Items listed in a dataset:
——————————
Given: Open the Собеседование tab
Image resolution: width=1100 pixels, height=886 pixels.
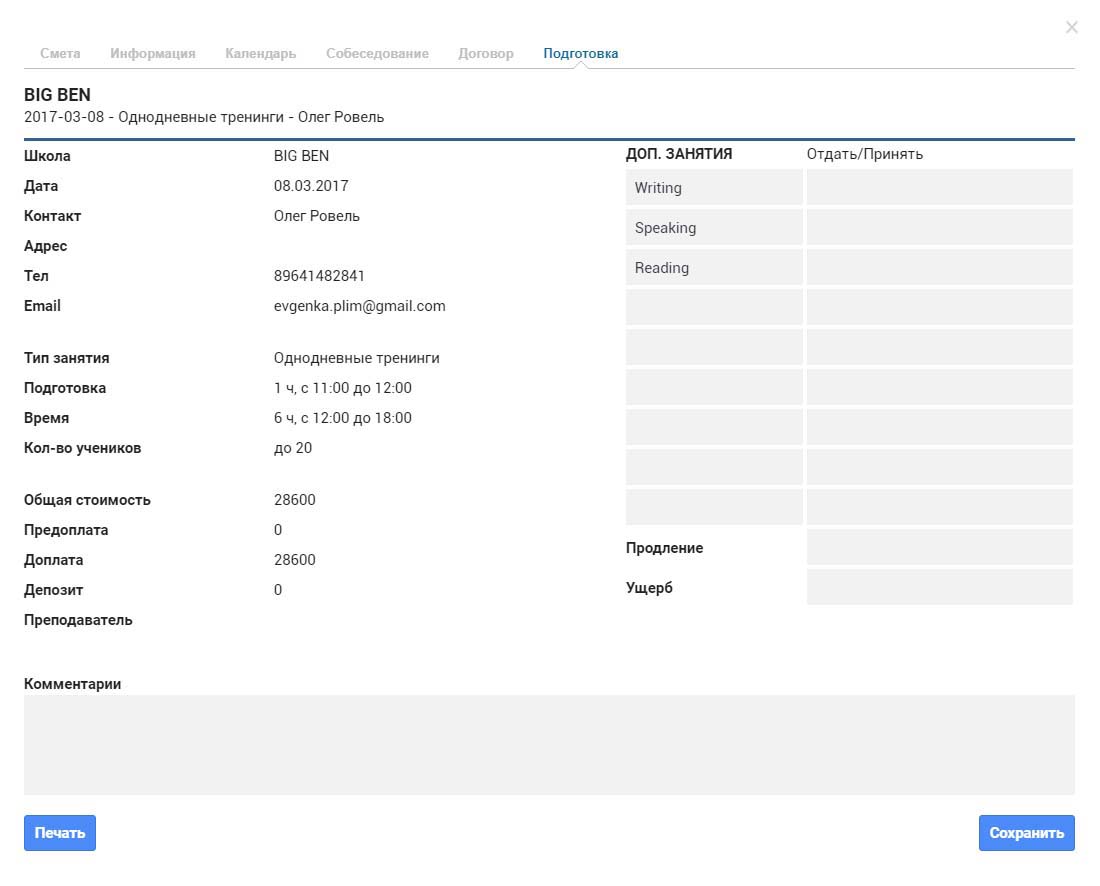Looking at the screenshot, I should 377,53.
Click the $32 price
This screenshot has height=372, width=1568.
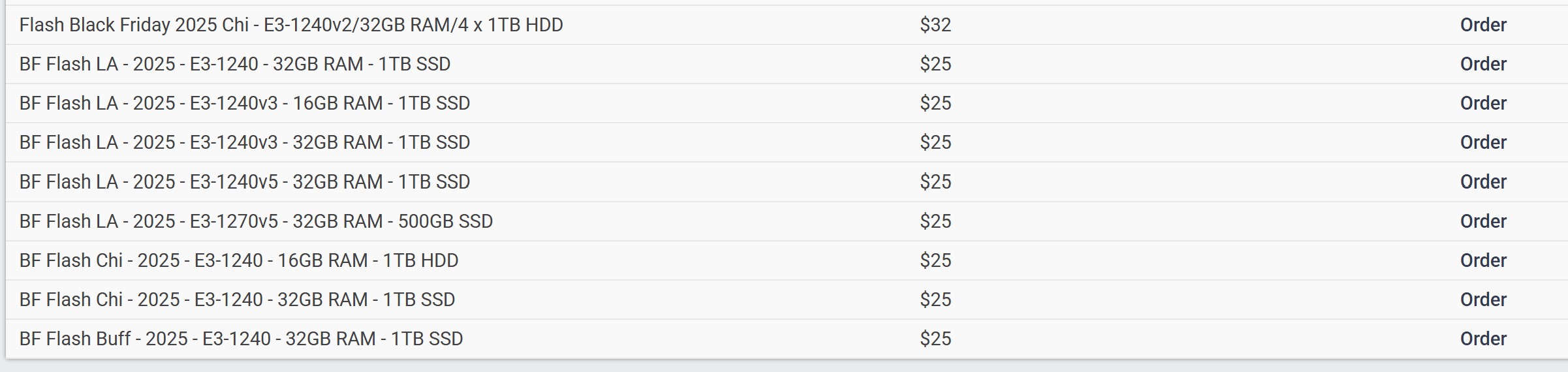pos(935,25)
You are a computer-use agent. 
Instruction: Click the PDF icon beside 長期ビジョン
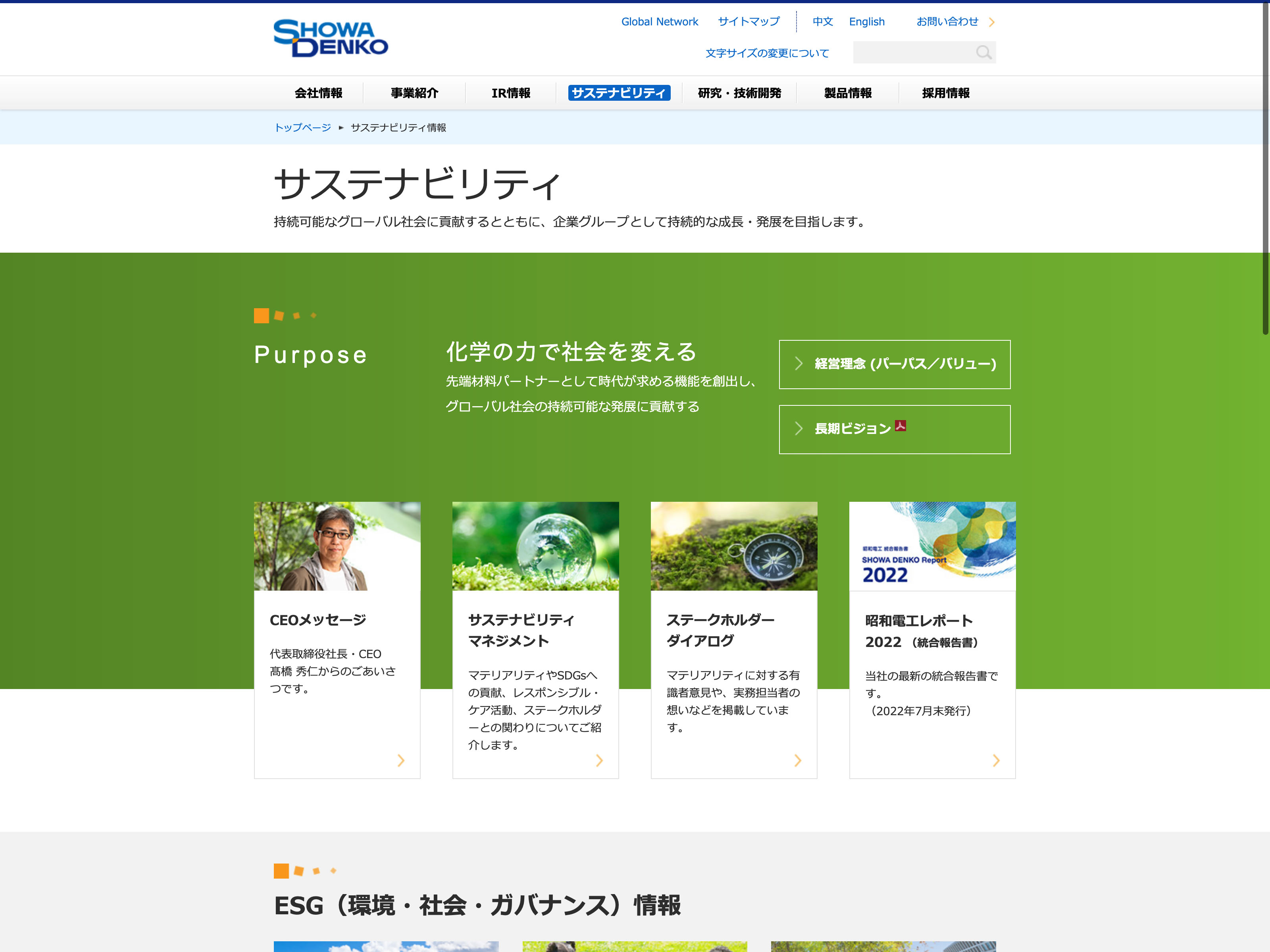[900, 426]
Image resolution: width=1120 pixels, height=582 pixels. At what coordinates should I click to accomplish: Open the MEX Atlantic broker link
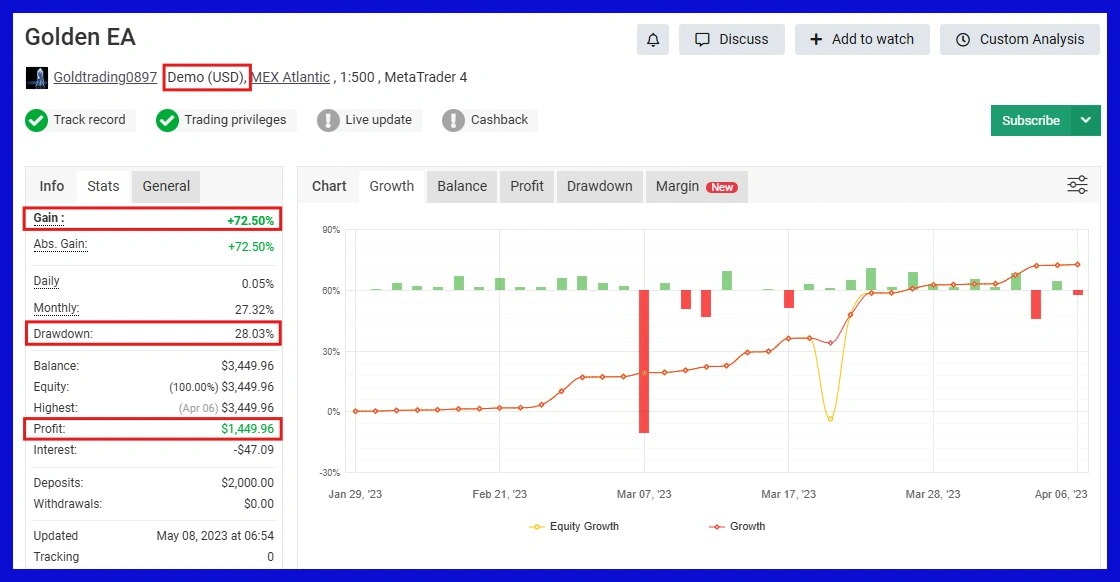pos(290,77)
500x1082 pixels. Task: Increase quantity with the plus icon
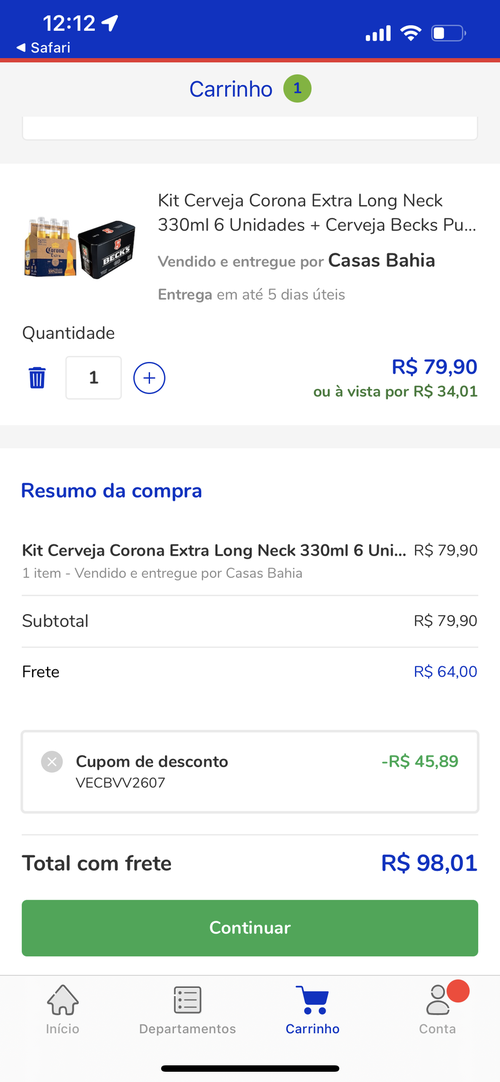click(149, 377)
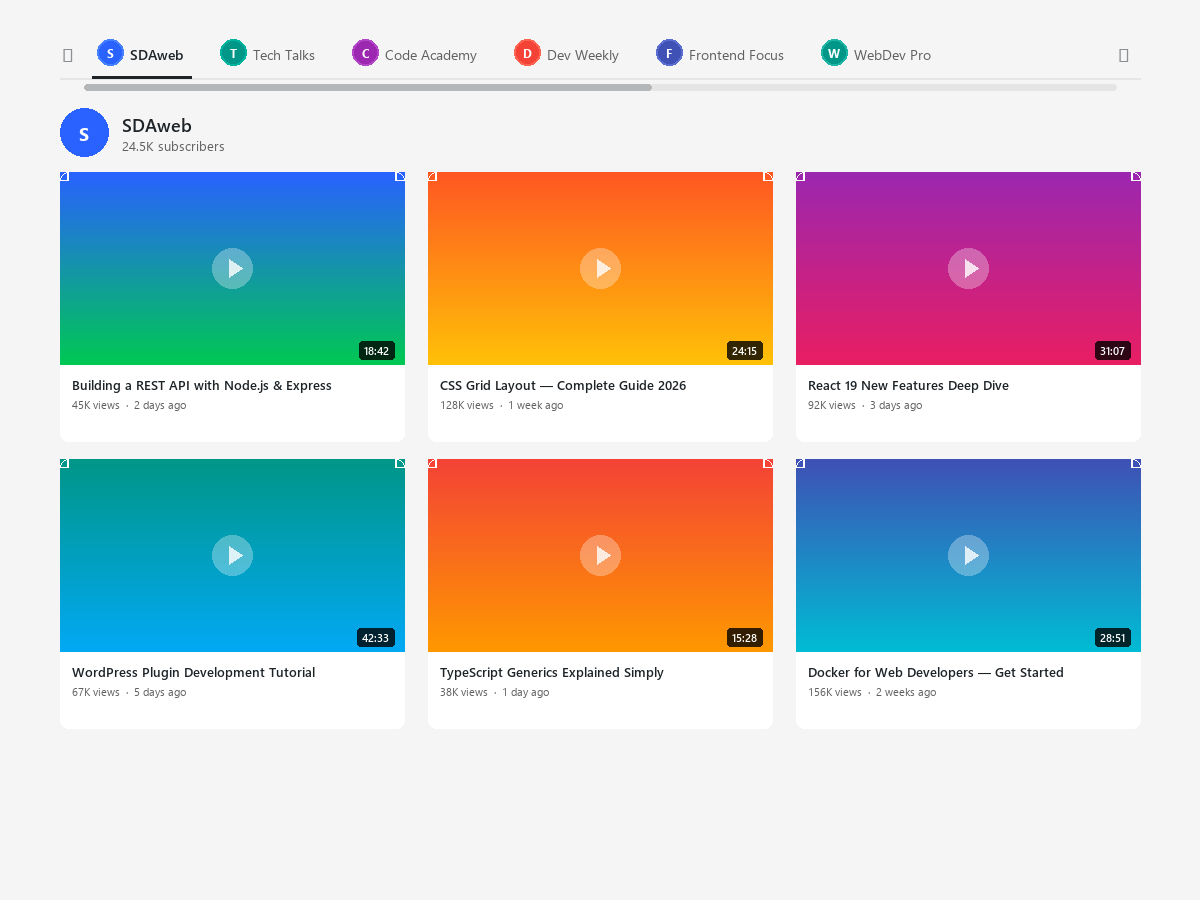Play the CSS Grid Layout video
Viewport: 1200px width, 900px height.
[x=600, y=268]
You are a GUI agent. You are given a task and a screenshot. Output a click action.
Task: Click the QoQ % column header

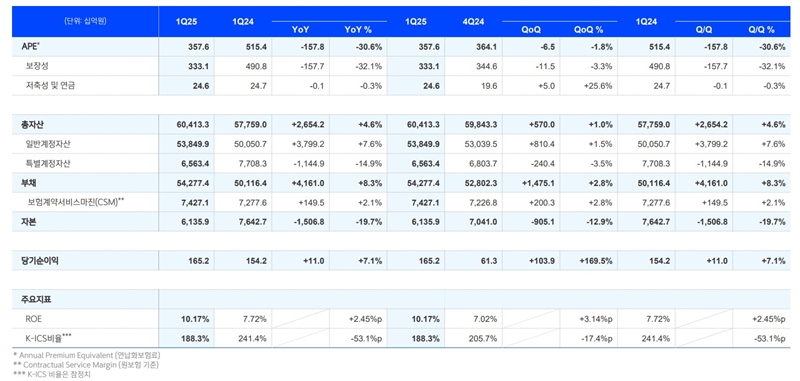coord(588,30)
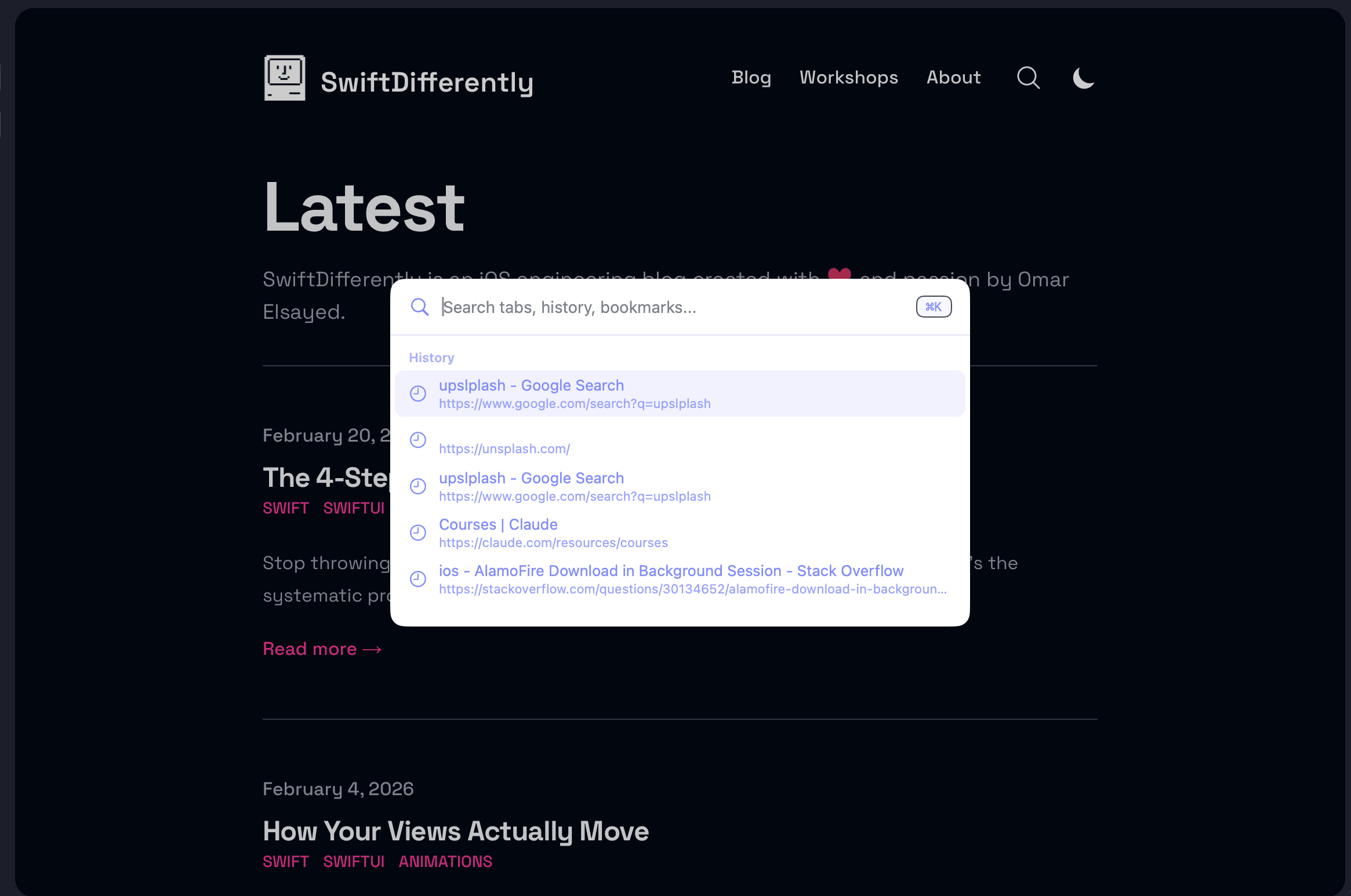Viewport: 1351px width, 896px height.
Task: Click clock icon of highlighted history item
Action: [418, 394]
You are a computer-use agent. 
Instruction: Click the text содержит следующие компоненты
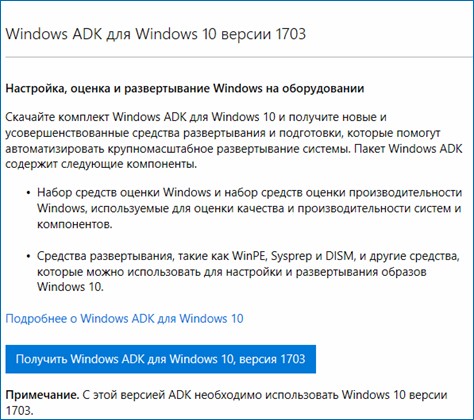tap(101, 164)

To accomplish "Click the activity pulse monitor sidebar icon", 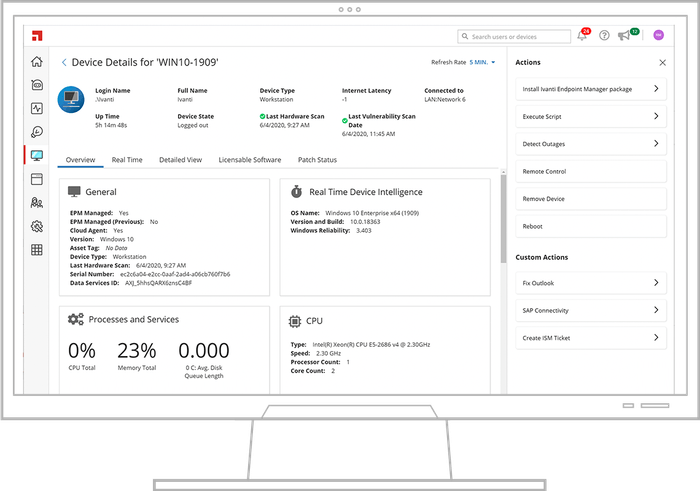I will (37, 108).
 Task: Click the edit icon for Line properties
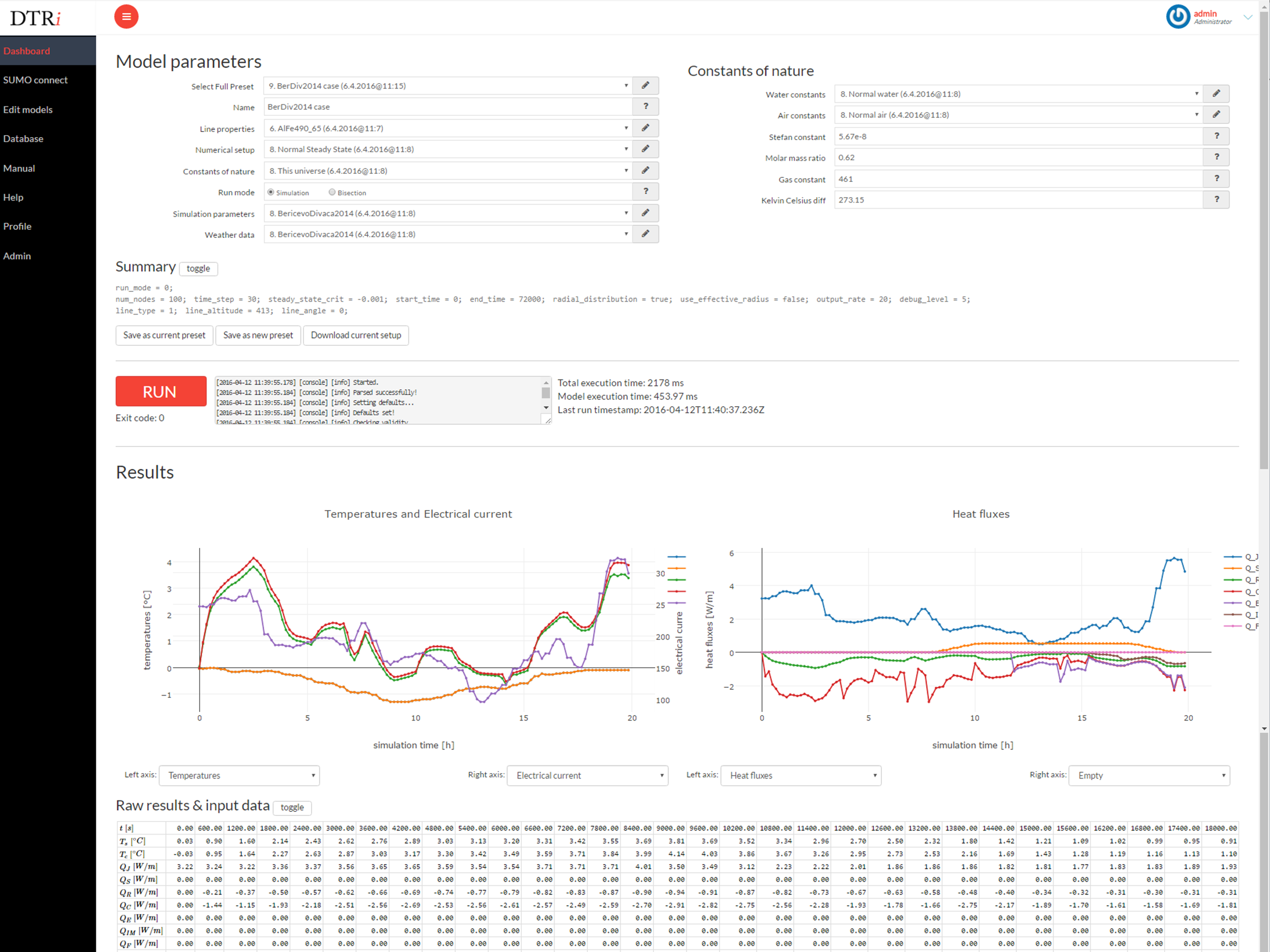click(x=645, y=128)
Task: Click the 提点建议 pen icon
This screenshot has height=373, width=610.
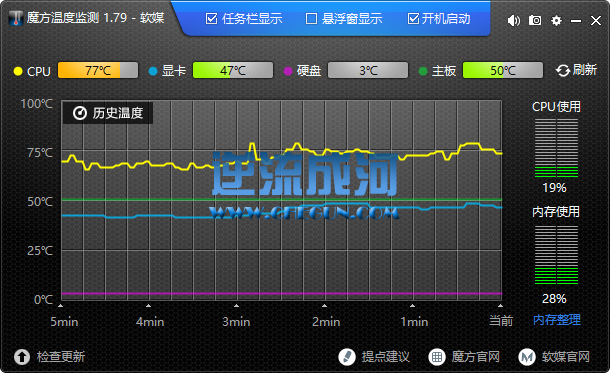Action: [x=347, y=357]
——————————
▸ **Exercise details**: Recast the stretch of the records from the line containing "Task: Click the edit" through the end as a JSON list of strings, one string per line, skipping blank lines and leaving out the pictures.

▸ **Answer to the exercise**:
[
  " Task: Click the edit icon for Line properties",
  "click(x=645, y=128)",
  "Task: Click the 提点建议 pen icon",
  "This screenshot has height=373, width=610.",
  "Action: [x=347, y=357]"
]